Simpson Thacher recently represented the initial purchasers and lenders in connection with a $6.2 billion refinancing of the Howden Group. The refinancing included a notes offering consisting of a Rule 144A and Regulation S offering of $1.0 billion of 7.250% senior secured notes due 2031 and $500 million of 8.125% senior notes due 2032 (together, the “Notes”), the establishment of a new $2.925 billion first-lien dollar term loan and a new €900 million first-lien euro term loan (together, the “New Credit Facilities”), the amendment and restatement of Howden Group’s existing credit agreement, as well as the increase of its revolving credit facility to £630 million.
The net proceeds from the issue of the Notes, along with the proceeds from the New Credit Facilities, were used (i) to refinance a portion of existing first-lien term borrowings and repay in full second-lien term borrowings under Howden’s existing credit agreement and (ii) for general corporate purposes.
Howden is a leading (re-)insurance intermediary with a global footprint, delivering retail, specialty and wholesale broking services, as well as reinsurance and underwriting solutions.

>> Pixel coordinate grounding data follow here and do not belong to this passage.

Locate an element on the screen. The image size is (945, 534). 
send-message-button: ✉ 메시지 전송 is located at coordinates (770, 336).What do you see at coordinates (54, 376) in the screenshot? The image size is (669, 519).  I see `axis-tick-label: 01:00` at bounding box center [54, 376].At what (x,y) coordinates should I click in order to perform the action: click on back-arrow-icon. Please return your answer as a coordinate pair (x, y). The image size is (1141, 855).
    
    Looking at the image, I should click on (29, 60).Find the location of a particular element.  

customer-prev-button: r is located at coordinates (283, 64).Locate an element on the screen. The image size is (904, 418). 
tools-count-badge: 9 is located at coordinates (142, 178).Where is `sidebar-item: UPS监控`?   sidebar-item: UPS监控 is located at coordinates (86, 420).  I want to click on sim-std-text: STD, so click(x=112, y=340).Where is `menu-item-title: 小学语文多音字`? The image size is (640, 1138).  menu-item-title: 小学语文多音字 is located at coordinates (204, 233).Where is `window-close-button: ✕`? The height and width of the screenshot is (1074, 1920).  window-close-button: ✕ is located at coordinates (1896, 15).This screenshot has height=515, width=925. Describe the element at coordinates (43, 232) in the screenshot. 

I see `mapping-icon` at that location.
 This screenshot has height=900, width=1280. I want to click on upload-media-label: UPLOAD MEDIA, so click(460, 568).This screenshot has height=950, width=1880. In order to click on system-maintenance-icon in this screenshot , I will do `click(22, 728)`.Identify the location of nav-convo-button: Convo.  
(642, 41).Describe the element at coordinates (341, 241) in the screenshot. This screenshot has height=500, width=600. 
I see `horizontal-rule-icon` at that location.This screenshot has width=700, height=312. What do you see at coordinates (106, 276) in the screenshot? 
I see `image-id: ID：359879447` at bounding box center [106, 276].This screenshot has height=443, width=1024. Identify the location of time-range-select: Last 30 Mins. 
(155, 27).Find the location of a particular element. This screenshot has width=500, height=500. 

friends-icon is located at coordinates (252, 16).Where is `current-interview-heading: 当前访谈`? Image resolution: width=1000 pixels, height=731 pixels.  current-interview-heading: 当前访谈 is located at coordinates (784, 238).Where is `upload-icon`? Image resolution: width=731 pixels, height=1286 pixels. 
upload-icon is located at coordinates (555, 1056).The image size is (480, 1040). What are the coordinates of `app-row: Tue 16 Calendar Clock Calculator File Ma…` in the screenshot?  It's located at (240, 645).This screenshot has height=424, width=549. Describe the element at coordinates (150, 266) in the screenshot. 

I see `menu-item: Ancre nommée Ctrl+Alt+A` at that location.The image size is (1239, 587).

The Simpson Thacher team included Gil Strauss, Iakovos Anagnostopoulos and Julia Szinovatz (Capital Markets); Patrick Ryan, Stephanie Rotter, Dennis Durkin, Roman Ibragimov, Joel Kushner and Ashley Jaramillo (NY Credit); Antti Pesonen, Siân Perez, Charley Xu and Tom Lort (UK Credit); Sarah Lindley, Meredith Jones, Michael Mann, Sefia Jivraj, Kris Liu and Jenna Al-Malawi (Tax); Jeanne Annarumma (ERISA); Jonathan Pall (Collateral); and Pasco Struhs (ECEB).